No announcement yet from Speedworks or Toyota about the coming season, nor about the date clash between the Aussie V8s and the summer series.

Meanwhile, the role of TRS as a shaping-ground for raw talent is already well-known, well proven and needs little re-stating. It’s apparent in the grids of every major FIA race series and a lot more besides. Domestically, the Toyota 86 series might have been facing a re-stack among the premier championships with the advent of TCR, but not right now. TCR, dear reader, is MIA.

That means BNT NZ V8s is anointed to resume at premier tintop series provided they can get enough of the new TA2 cars brought here and sold and maybe bring a couple of ring-in Aussie or American drivers to rev up the publicity a bit.

But back to the open wheelers. When the Formula Scout website posted its predictions of drivers to watch in this weird year back in January, there were three ex-TRS names there: Guanyu Zhou, Robert Schwartzman and our own Marcus Armstrong.

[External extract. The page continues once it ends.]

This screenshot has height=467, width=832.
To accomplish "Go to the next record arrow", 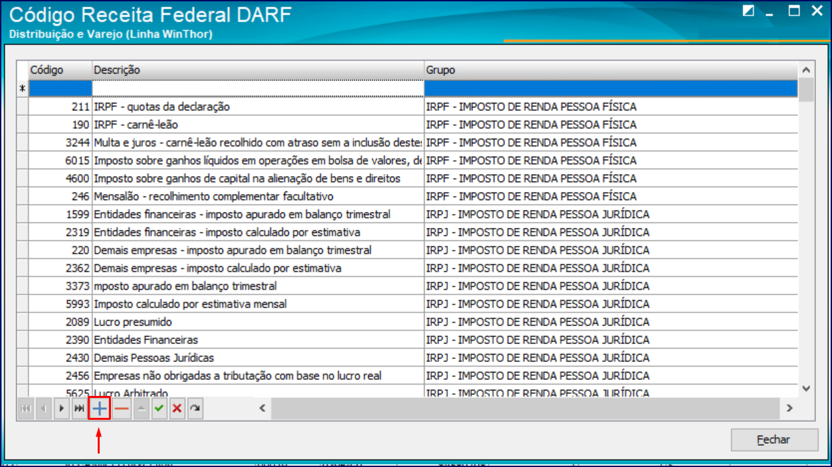I will 62,409.
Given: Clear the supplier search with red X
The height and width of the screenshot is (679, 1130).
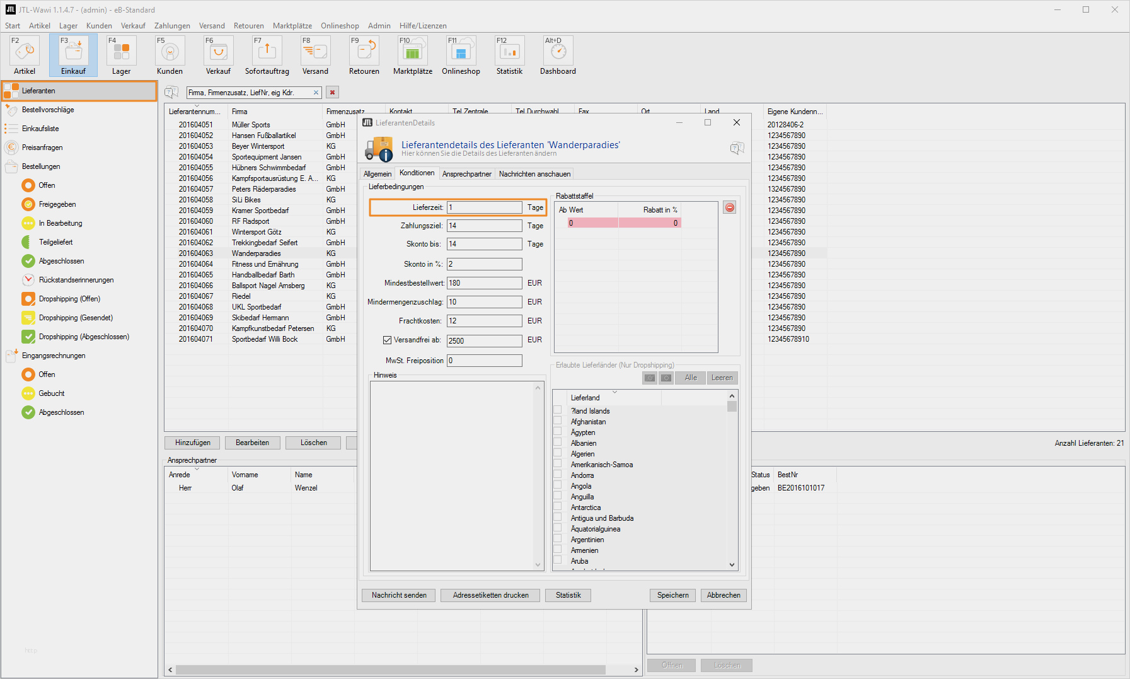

In this year’s top twenty, the top three names are all ex TRS: Guanyu Zhou, Robert Schwartzman and Marcus Armstrong (main picture).

Armstrong heads back to Italy shortly to finish up preparation for the truncated FIA Formula 2 season, He says lockdown and Covid 19 have not had a huge impact on him, because he has been able to keep in touch with the Ferrari Driver Academy on the internet and having a gym setup at home has mean he has been able to keep up his fitness. And of course eSports and sim use have helped him stay in the racing groove, though he says driving the circuits on iRacing was most useful.

Likewise preparing for the compressed season are Liam Lawson (FIA Formula 3) and Nick Cassidy (looking to do an historic double in GT500 and Super Formula in Japan). Liam has a huge opportunity in front of him in ‘real’ F3 this year, and being in a top team and desired drive he can potentially now do what he needs to do.

In case it hasn’t already occurred to absolutely everyone, my final single-seater opinion is that these three are our 21st century iteration of the ‘Trio at the Top’: McLaren, Hulme and Amon.

Nick Cassidy

Mark Baker has been working in automotive PR and communications for more than two decades. For much longer than that he has been a motorsport journalist, photographer and competitor, witness to most of the most exciting and significant motorsport trends and events of the mid-late 20th Century. His earliest memories of motorsport were trips to races at Ohakea in the early 1960s, and later of annual summer pilgrimages to watch Shellsport racers and Mini 7s at Bay Park and winter sorties into forests around Kawerau and Rotorua to see the likes of Russell Brookes, Ari Vatanen and Mike Marshall ply their trade in group 4 Escorts. Together with Murray Taylor and TV producer/director Dave Hedge he has been responsible for helping to build New Zealand’s unique Toyota Racing Series into a globally recognized event brand under category managers Barrie and Louise Thomlinson. Now working for a variety of automotive and mainstream commercial clients, Mark has a unique perspective on recent motor racing history and the future career paths of our best and brightest young racers.